[Records of locating words and elements]:
=-=-=-=-=

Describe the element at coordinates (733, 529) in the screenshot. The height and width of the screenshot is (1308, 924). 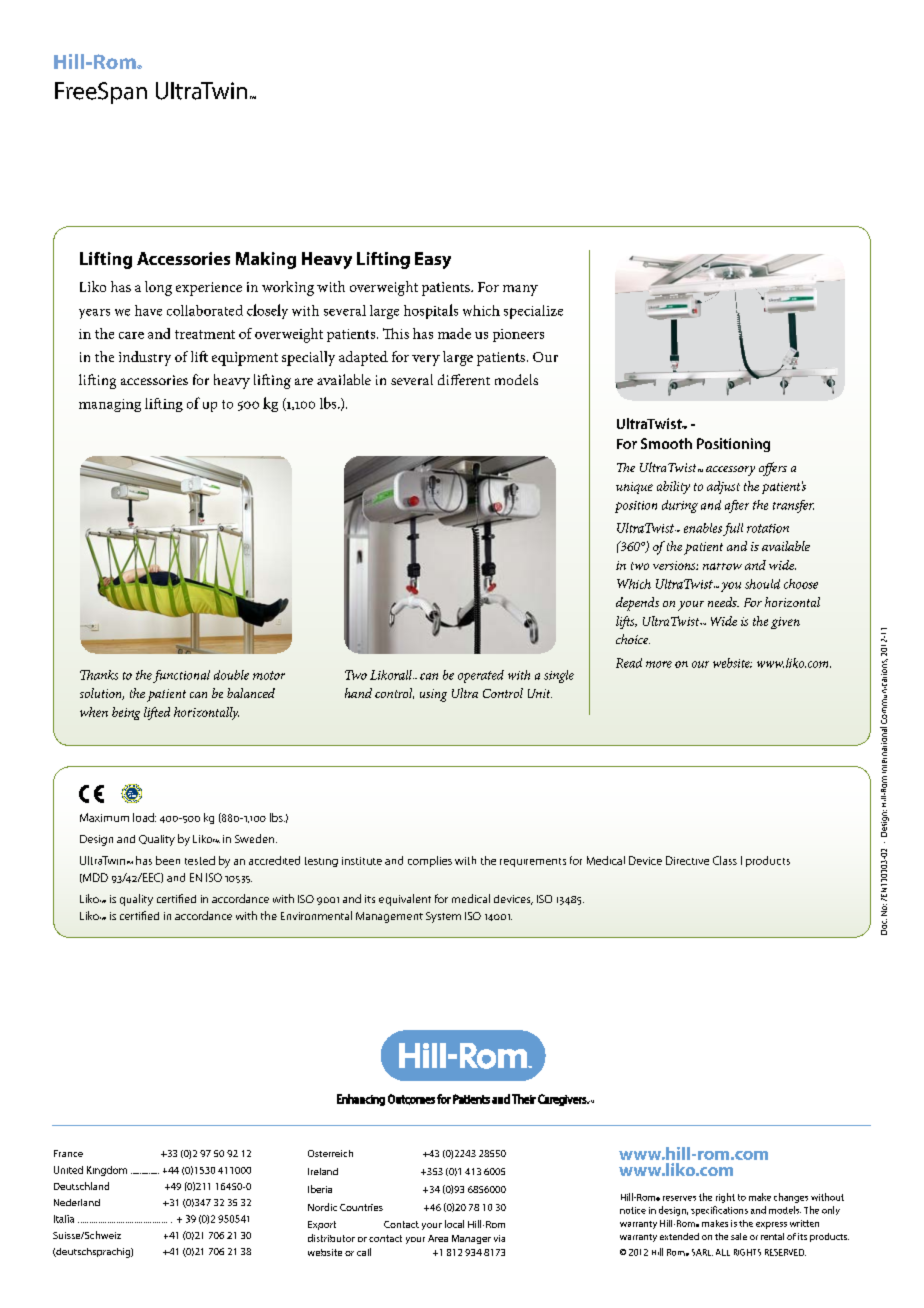
I see `full` at that location.
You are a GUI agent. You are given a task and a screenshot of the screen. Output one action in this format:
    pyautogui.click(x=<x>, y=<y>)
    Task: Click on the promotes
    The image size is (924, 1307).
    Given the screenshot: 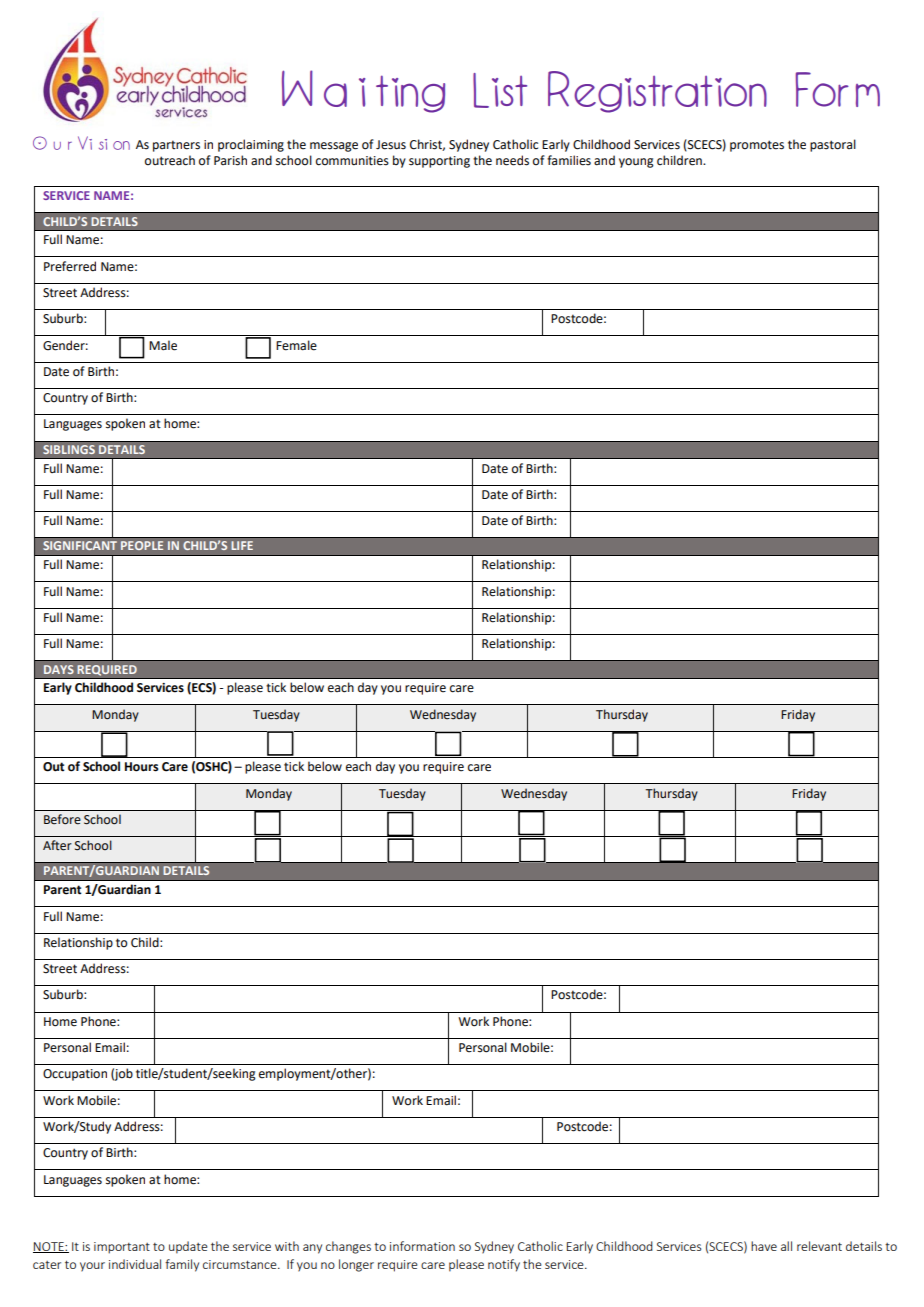 What is the action you would take?
    pyautogui.click(x=757, y=146)
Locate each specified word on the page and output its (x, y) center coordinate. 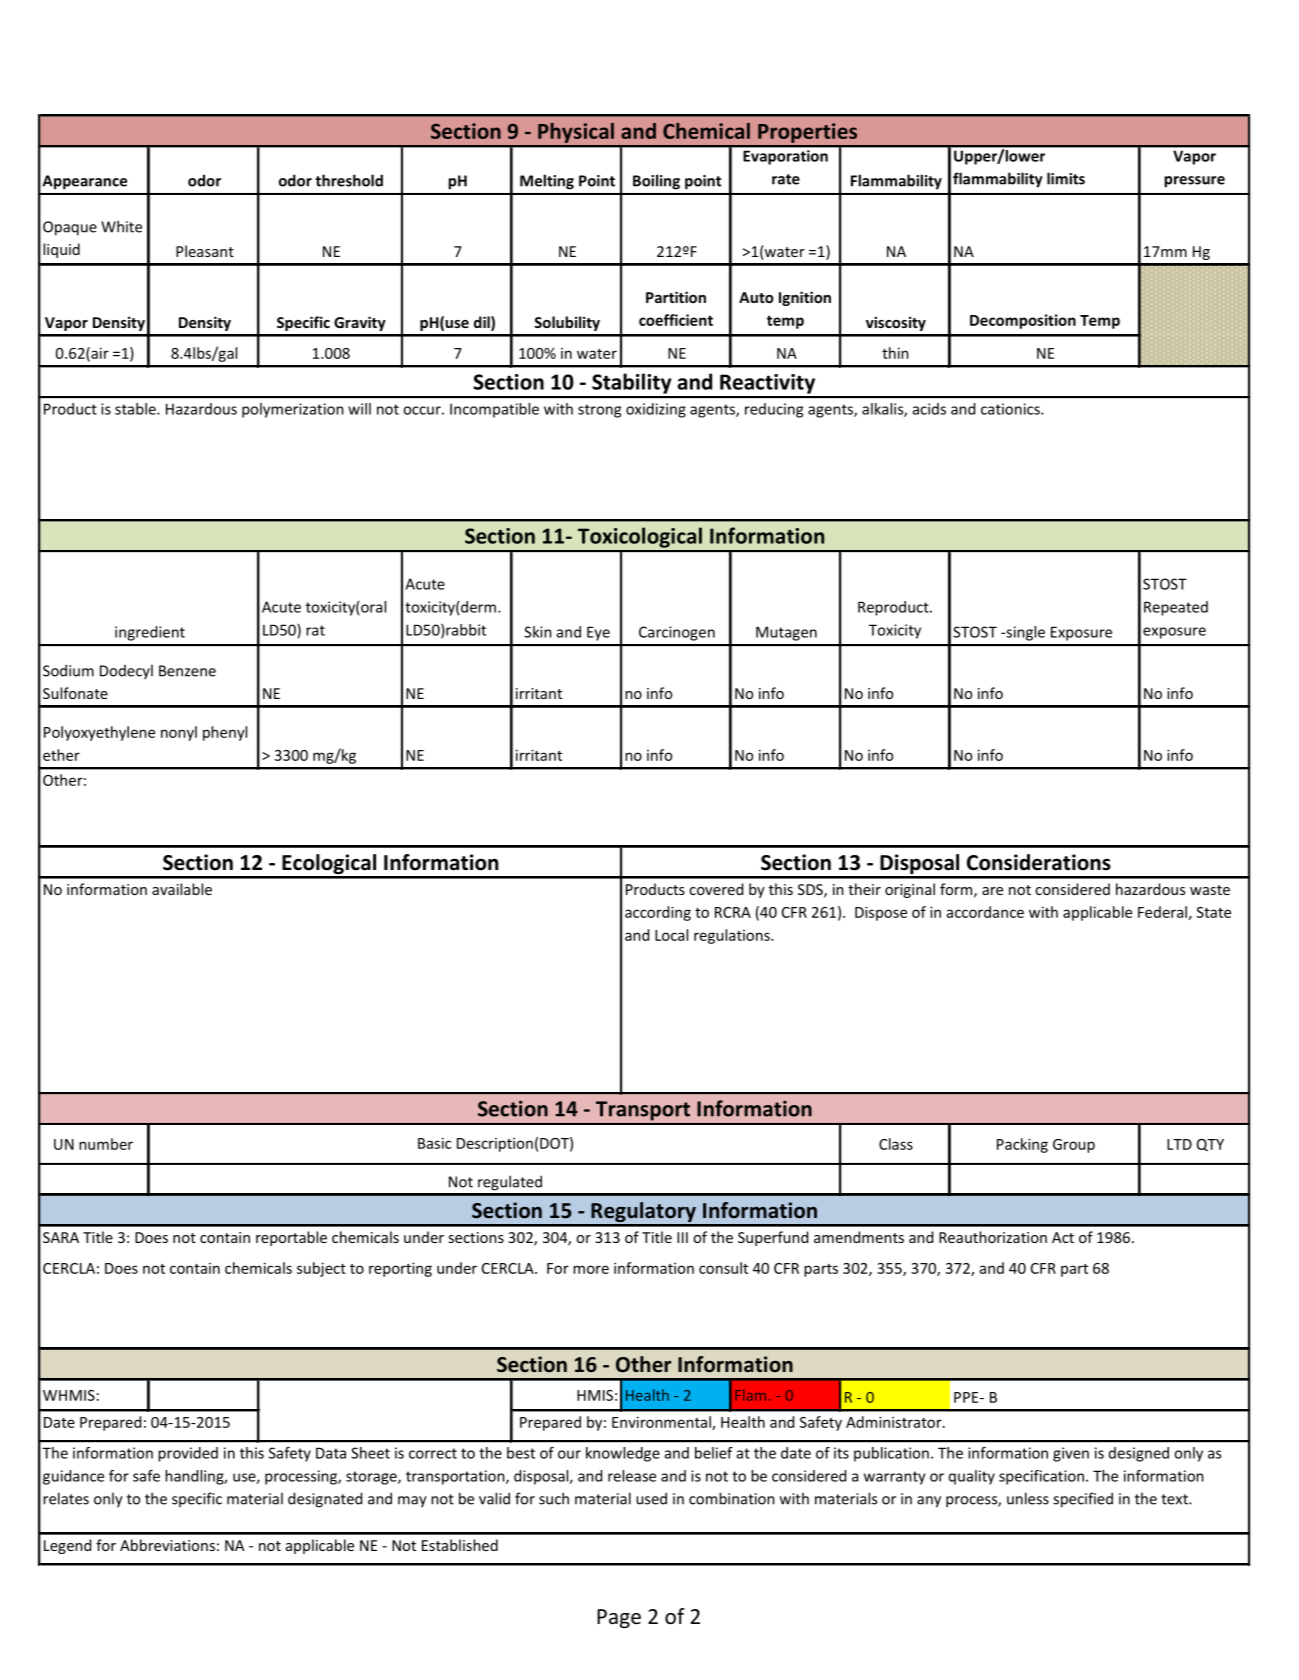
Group (1074, 1146)
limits (1066, 178)
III (682, 1237)
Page (619, 1618)
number (106, 1144)
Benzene (187, 671)
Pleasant (205, 251)
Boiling (656, 182)
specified (1083, 1500)
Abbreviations (167, 1545)
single (1024, 633)
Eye (598, 633)
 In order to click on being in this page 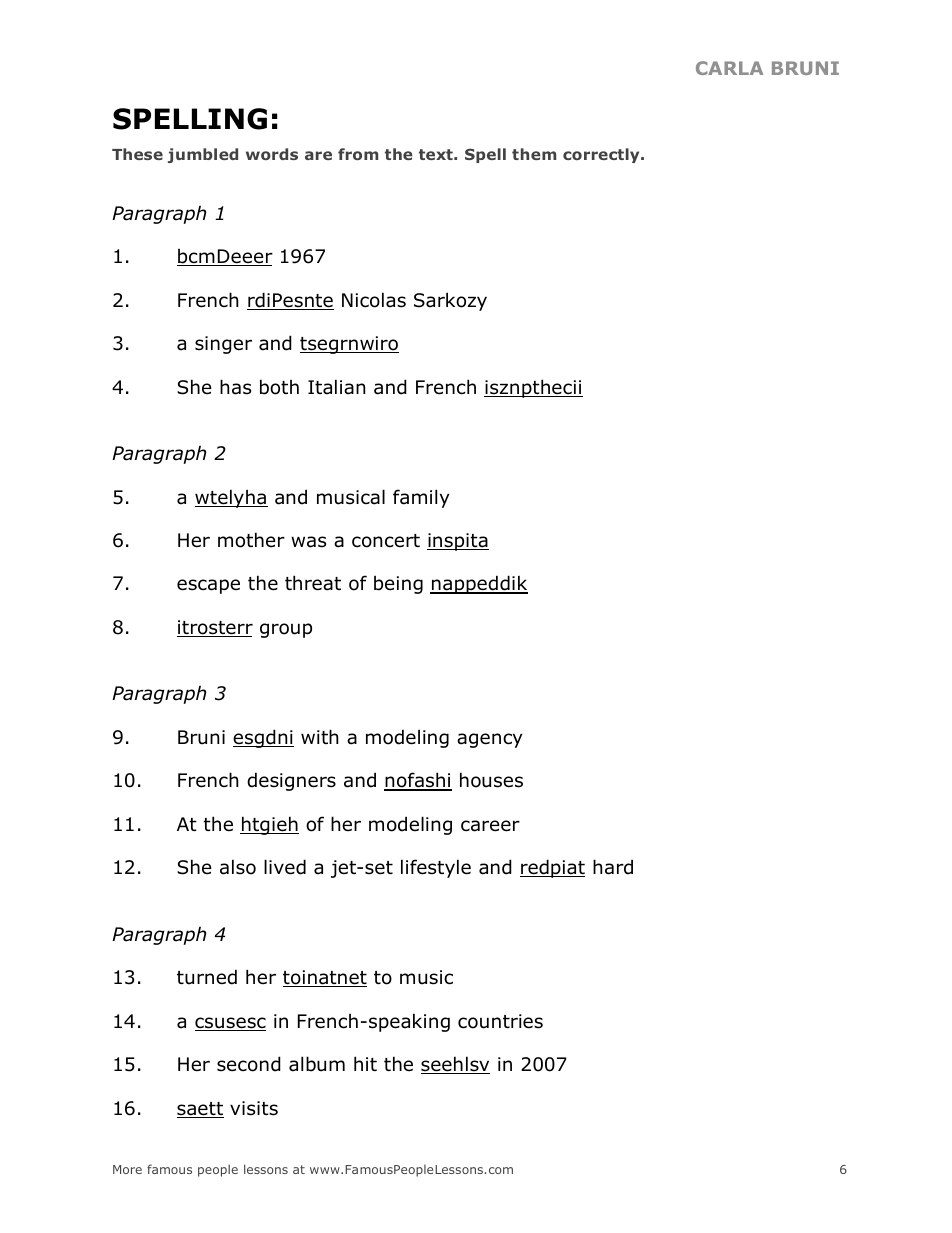, I will do `click(398, 585)`.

=-=-=-=-=

[AIM]: Retype the records from their start through the line containing "at that location.", including that line, and leave the pictures out.

[SOLUTION]:
Describe the element at coordinates (733, 529) in the screenshot. The height and width of the screenshot is (1308, 924). 
I see `full` at that location.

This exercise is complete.